La despertó un trueno, y se notó la cara mojada y las pulsaciones aceleradas. Hacía rato que había empezado a llover porque la mesa estaba recogida y todo el mundo corría a guarecerse bajo el porche. Pero ella, unos metros más allá, recostada en la tumbona, no notaba la humedad que penetraba por las mallas del jersey, ni las suelas de los zapatos pegados al barro. Tan sólo oía el tambor de su corazón y un murmullo del subconsciente que le repetía al oído: son ratones knockout, son diferentes, son ratones knockout... El RP-801 sólo había sido efectivo en animales modificados genéticamente. Los ratones knockout de Nadia... Sólo en ratones knockout.

Unas manos tiraban de ella con fuerza. La obligaron a levantarse y caminar.

—¡Estás empapada! ¿Qué te ocurre?

Era Gemma, que la miraba como si estuviera diagnosticándole una esquizofrenia galopante.

—Tengo que explicarte una cosa —masculló angustiada Marina.

Se protegieron con los abrigos y cogieron bolsas y cesta para resguardarse en el granero. La chimenea ardía en la cocinilla de la estancia y, con la ayuda de la estufa eléctrica, mantenía el ambiente caldeado. Se sentaron junto al fuego. Gemma añadió un par de leños. Después deshizo una de las camas y cogió una manta para tapar a su prima. Se había quedado muy blanca y parecía que no respiraba bien.

—¿Aviso a mis padres? —le preguntó preocupada.

Marina negó con la cabeza. Gemma encontró un bote con hojas de menta seca y le preparó una infusión. Poco a poco Marina fue regresando a la vida.

—Come un poco de chocolate. —Y le ofreció la cesta de los huevos.

Marina los miraba como embrujada. Aquéllos eran de chocolate negro.

—Es fantástico.

—¿El qué? —le preguntó Gemma inquieta.

—¿Te acuerdas cuando te decía que en el Alzheimer las neuronas del cerebro se cubrían de una telaraña espesa que acababa por ahogarlas?

Gemma asintió sin demasiado convencimiento.

—No sabemos por qué afecta a unas personas y a otras no.

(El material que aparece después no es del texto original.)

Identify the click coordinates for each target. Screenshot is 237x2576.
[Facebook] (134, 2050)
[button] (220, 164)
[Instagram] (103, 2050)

El resplandor del fuego le daba a su mirada un aspecto febril. Los pensamientos se le enredaban en las llamas que lamían, vibrantes, la oscuridad del hogar.

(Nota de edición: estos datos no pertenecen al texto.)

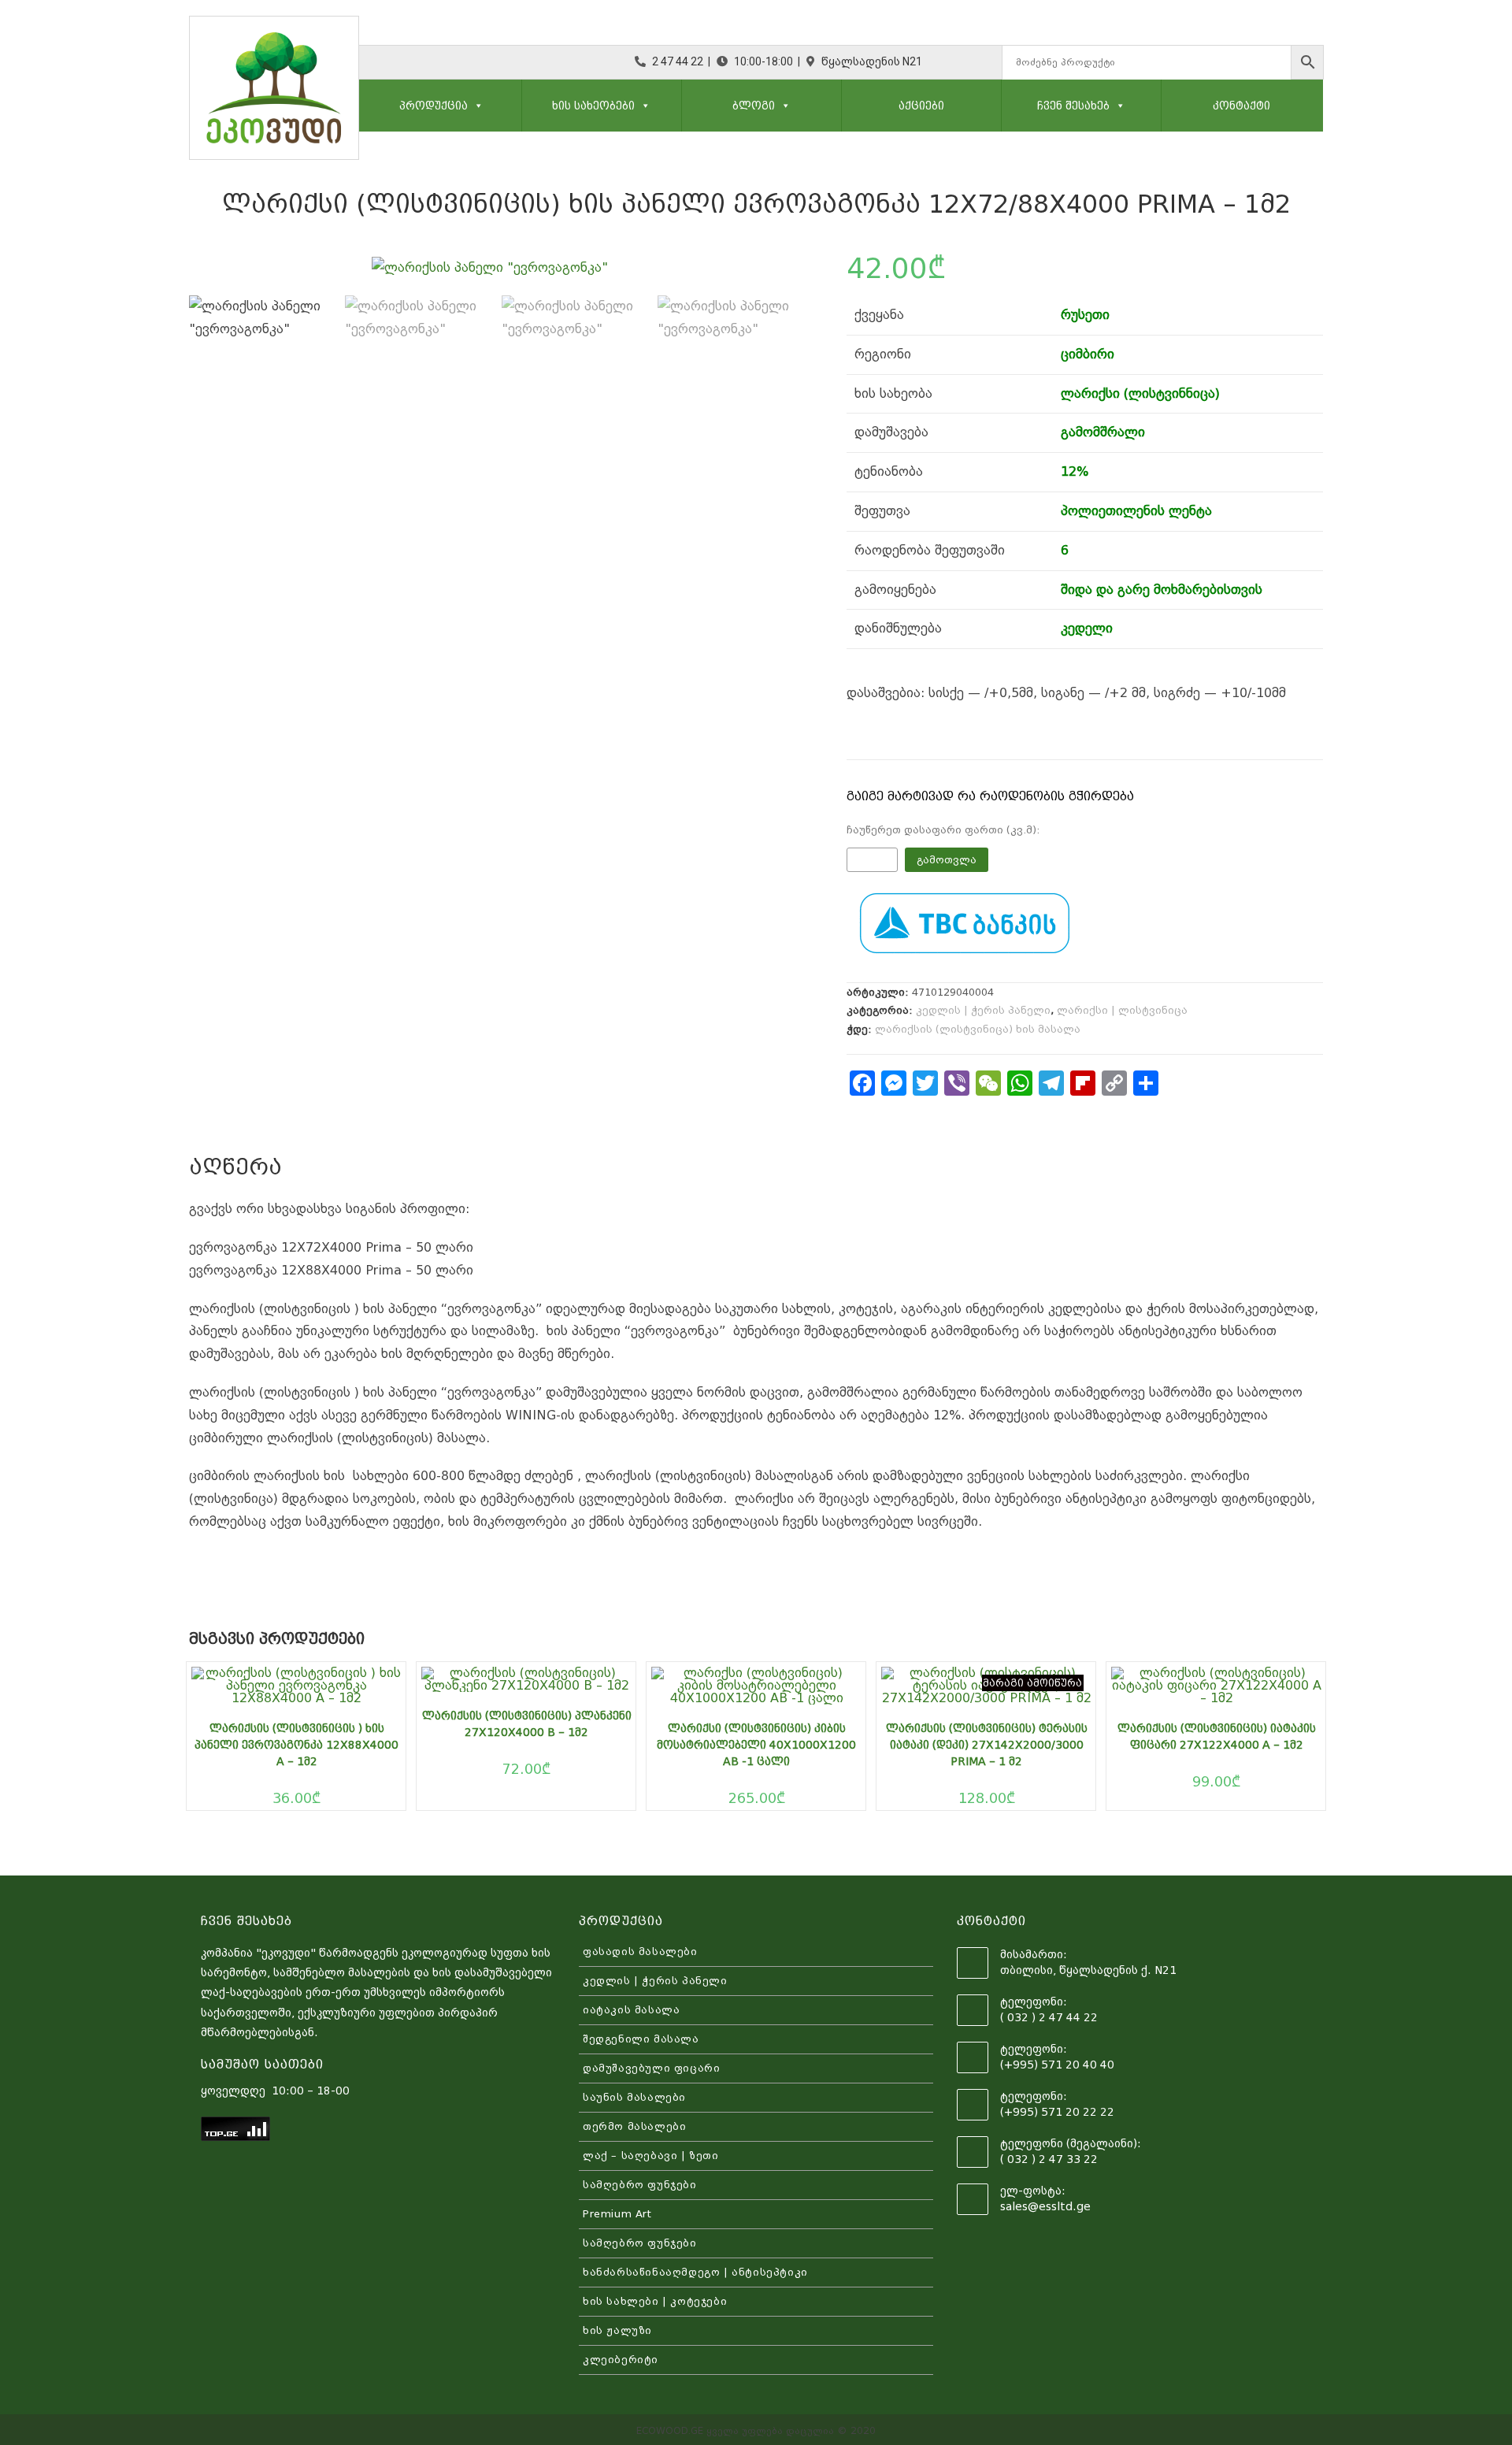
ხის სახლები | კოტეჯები (655, 2301)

—Hay personas que tienen modificado el gen gstmf1, y les falta la enzima protectora. Es la variante que descubrió GM, en la que trabaja ahora Nadia. Estas personas tienen un riesgo muy alto de padecer Alzheimer, pero se desconoce la conexión entre este gen y la aparición de esta telaraña. Y tampoco se sabe cómo evitarla.

Fuera llovía a cántaros. El ruido del agua sobre las tejas llenaba las pausas dilatadas de la chica. Suspiró y volvió la cabeza hacia su prima.

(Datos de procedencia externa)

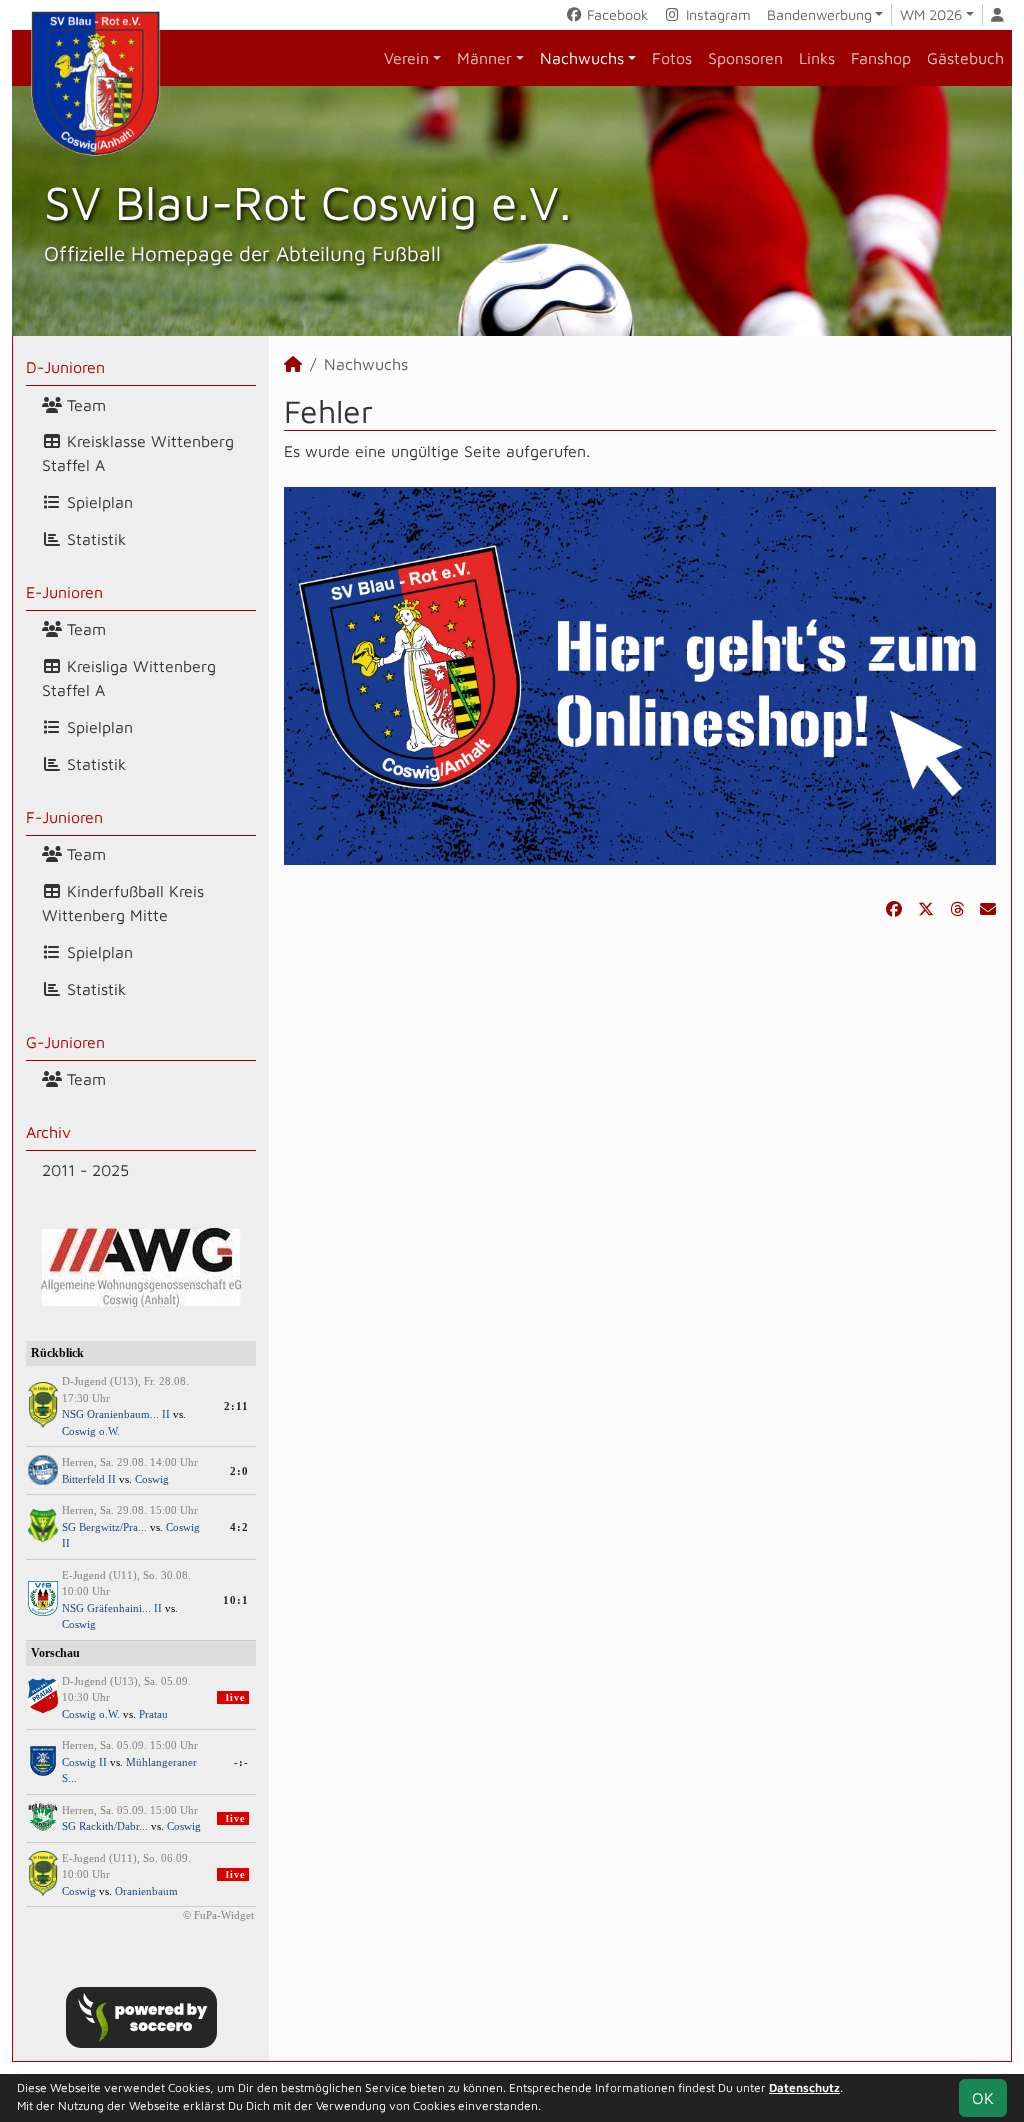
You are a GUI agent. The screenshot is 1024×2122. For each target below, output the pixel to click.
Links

—Estos días he repetido mis experimentos de siempre.

—Con aquella medicina...

—El RP-801. Pero sin saberlo he utilizado ratones knockout.

—¿Knock qué?

—Son ratones modificados genéticamente. Todos pertenecían a la nueva variante genética gstmf1. Eso quiere decir que ningún ratón tenía el gen protector gstmf1.

Gemma arqueó las cejas.

—¿Y?

—Pues que ha salido bien. Todos los ratones han respondido.

—¿Y esto significa que podrá darse el medicamento a los enfermos de Alzheimer?

—Sí, a los que tengan esta variante genética.

—¿Y son muchos?

—La mitad.

—¡Ostras!

—Muchos se curarán.

Se quedaron las dos en silencio. Marina, revestida de una aureola sobrenatural. Gemma, conmocionada, no paraba de comer huevos de chocolate, que habían empezado a fundirse al lado del fuego.